• Your task
Repeat nothing but the lines below running from the one containing "The image size is (999, 737)." to the one containing "Screen dimensions: 1568x777". Keep both end lines.

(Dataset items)
■ ■ ■

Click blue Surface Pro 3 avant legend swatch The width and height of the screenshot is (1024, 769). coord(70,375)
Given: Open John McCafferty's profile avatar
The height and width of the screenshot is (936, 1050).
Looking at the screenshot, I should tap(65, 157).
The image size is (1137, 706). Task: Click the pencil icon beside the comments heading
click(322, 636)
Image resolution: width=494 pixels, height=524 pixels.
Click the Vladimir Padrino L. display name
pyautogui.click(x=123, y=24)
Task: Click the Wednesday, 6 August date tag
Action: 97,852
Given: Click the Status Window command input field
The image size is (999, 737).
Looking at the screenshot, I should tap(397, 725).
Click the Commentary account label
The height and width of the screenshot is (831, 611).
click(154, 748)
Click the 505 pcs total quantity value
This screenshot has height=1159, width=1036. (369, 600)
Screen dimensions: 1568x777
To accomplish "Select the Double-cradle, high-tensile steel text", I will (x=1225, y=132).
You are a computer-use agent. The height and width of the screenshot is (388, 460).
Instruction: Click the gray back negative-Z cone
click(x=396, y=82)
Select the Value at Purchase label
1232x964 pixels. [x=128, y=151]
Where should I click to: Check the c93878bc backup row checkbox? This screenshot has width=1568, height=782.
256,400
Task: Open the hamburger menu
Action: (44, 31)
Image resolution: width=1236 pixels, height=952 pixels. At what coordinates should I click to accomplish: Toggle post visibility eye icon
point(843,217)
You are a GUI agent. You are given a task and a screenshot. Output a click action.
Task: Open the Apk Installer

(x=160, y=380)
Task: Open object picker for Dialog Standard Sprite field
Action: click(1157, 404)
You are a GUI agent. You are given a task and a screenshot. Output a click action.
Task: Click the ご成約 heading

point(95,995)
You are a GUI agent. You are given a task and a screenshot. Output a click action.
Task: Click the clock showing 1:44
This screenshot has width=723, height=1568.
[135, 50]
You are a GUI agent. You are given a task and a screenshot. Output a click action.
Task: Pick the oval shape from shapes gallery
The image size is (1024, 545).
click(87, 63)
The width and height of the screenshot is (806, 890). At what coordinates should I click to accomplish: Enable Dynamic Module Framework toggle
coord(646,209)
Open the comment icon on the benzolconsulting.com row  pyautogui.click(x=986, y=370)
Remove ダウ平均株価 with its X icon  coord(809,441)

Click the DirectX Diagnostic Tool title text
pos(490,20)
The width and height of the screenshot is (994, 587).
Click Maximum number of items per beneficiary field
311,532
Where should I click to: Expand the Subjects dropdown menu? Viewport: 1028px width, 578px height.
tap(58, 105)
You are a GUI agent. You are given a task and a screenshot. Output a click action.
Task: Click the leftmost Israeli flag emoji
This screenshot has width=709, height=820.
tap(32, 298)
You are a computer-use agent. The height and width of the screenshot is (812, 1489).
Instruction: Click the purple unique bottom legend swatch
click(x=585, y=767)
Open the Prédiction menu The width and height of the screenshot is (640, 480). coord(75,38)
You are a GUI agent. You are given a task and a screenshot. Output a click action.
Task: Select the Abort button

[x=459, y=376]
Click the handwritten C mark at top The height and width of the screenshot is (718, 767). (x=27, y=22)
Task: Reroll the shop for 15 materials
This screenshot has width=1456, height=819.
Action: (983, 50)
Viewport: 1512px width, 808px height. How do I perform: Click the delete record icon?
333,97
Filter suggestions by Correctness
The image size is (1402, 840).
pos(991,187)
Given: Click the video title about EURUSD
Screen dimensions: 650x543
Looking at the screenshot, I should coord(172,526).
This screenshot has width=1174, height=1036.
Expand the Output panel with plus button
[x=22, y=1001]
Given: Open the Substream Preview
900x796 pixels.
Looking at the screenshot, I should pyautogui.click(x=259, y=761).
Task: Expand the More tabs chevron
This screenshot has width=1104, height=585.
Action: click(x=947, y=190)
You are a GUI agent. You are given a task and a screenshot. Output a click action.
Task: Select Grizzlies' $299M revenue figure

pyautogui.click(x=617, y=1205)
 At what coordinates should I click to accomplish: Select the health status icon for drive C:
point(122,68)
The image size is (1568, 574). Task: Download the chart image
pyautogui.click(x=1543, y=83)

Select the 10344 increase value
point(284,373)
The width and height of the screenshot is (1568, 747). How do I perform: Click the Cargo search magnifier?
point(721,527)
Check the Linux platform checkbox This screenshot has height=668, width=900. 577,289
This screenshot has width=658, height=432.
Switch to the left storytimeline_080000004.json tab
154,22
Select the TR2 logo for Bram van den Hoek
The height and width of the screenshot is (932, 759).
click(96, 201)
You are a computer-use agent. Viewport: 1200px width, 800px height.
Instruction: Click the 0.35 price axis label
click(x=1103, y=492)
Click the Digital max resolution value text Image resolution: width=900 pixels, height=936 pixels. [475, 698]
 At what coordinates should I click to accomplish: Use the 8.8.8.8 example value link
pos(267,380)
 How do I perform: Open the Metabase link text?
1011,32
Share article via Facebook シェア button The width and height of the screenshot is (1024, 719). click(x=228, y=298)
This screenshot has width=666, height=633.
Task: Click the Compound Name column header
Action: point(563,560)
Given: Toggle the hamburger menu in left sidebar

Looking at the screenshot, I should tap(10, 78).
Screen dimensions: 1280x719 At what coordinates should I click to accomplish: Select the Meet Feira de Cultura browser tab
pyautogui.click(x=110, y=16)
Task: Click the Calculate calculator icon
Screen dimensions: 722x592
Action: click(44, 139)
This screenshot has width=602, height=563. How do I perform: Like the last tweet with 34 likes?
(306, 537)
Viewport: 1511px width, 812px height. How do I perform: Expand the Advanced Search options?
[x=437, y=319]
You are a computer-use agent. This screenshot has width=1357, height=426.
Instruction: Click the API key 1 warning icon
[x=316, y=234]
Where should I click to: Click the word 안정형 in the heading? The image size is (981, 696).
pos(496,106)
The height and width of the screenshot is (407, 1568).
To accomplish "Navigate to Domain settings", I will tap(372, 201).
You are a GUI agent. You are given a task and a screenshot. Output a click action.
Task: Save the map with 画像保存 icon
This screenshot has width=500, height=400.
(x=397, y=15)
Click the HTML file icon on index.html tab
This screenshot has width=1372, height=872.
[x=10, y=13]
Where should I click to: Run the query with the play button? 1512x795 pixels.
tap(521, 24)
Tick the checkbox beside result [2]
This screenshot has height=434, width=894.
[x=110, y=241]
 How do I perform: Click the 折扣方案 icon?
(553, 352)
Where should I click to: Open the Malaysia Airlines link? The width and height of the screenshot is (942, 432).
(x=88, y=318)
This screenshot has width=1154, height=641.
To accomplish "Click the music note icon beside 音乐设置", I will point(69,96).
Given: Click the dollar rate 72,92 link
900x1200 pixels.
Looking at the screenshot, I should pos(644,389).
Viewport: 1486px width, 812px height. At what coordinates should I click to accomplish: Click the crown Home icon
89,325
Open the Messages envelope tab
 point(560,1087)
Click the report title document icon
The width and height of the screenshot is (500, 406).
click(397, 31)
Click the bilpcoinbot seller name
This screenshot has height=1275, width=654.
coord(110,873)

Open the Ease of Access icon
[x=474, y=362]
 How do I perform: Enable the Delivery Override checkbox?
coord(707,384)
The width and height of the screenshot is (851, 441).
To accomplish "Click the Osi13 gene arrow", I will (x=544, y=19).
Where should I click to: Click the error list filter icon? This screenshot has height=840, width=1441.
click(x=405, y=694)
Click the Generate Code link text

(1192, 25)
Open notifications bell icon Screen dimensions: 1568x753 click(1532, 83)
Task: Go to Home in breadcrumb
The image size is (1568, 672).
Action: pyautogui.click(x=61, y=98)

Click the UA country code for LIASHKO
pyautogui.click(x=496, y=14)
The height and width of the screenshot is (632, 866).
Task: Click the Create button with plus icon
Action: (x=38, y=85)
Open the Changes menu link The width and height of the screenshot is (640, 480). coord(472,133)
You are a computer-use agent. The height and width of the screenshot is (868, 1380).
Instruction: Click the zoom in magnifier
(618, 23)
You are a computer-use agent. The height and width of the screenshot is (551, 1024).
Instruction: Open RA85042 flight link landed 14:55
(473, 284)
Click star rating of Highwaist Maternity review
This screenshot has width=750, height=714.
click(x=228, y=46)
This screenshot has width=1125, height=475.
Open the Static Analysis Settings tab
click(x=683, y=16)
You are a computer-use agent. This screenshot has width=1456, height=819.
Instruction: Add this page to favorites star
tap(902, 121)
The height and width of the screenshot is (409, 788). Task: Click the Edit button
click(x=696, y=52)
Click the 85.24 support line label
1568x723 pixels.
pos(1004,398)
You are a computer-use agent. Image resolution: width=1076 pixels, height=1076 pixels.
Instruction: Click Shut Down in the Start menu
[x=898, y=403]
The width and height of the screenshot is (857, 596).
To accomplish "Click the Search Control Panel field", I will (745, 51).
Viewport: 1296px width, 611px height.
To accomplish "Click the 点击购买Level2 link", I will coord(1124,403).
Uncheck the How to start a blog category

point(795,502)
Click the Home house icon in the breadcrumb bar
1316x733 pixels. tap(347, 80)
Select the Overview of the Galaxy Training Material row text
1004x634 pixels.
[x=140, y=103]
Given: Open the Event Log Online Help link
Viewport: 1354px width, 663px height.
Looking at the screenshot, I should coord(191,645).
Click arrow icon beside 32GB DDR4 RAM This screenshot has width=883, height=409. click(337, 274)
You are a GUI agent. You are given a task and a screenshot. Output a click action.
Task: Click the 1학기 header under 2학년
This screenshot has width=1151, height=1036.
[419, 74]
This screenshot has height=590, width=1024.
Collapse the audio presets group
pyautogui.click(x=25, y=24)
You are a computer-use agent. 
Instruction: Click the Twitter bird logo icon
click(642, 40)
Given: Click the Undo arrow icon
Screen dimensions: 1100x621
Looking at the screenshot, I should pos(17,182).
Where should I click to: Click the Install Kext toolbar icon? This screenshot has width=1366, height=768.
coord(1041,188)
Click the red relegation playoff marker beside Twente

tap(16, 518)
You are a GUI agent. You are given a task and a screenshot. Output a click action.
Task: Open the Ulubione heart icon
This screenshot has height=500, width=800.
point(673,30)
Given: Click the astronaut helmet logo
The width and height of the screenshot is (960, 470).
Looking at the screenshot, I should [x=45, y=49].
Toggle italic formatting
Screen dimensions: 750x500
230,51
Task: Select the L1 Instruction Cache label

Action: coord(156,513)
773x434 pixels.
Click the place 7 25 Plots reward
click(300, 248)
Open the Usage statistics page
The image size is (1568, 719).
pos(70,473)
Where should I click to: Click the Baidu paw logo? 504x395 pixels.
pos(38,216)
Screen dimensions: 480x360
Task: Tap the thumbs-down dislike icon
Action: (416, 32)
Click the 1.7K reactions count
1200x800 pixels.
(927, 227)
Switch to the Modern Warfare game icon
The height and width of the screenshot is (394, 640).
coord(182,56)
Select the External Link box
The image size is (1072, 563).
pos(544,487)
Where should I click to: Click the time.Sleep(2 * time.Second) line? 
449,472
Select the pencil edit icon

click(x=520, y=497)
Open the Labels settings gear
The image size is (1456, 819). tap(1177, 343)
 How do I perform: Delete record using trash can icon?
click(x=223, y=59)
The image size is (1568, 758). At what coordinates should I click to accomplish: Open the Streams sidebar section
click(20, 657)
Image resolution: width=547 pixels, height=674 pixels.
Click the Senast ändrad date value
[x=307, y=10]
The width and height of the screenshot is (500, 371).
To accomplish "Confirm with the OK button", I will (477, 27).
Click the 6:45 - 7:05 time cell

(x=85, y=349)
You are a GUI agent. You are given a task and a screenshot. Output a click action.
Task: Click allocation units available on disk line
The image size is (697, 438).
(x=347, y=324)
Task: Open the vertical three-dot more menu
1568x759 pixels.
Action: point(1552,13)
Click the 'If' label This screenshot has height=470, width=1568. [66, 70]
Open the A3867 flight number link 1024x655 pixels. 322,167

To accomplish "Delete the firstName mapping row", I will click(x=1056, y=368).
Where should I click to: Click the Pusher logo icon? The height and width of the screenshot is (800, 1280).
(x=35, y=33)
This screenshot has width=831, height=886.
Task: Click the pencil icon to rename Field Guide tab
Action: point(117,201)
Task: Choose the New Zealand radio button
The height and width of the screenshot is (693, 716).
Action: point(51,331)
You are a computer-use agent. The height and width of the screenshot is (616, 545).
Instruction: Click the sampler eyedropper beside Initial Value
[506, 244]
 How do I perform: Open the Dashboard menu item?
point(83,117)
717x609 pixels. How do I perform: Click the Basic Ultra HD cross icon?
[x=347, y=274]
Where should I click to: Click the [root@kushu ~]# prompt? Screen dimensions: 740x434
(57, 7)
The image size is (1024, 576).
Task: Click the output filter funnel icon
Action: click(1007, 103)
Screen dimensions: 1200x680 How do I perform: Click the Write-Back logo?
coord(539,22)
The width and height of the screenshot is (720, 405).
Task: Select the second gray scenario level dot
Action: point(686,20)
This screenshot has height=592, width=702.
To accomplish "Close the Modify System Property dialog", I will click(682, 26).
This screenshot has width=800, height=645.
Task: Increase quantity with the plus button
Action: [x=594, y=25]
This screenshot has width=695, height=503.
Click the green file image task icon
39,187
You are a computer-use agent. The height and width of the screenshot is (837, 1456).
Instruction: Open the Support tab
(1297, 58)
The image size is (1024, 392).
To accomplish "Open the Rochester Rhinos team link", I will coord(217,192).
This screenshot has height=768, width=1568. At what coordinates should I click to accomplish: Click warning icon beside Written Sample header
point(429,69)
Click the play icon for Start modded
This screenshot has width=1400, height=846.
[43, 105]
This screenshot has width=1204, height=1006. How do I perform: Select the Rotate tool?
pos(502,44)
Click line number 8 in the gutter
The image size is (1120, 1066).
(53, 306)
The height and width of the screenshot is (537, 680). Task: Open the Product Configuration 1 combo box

■ ■ ■

• Output
The image size is (999, 737).
Looking at the screenshot, I should tap(397, 725).
Click the Commentary account label
The height and width of the screenshot is (831, 611).
click(154, 748)
Click the 505 pcs total quantity value
This screenshot has height=1159, width=1036. (369, 600)
Screen dimensions: 1568x777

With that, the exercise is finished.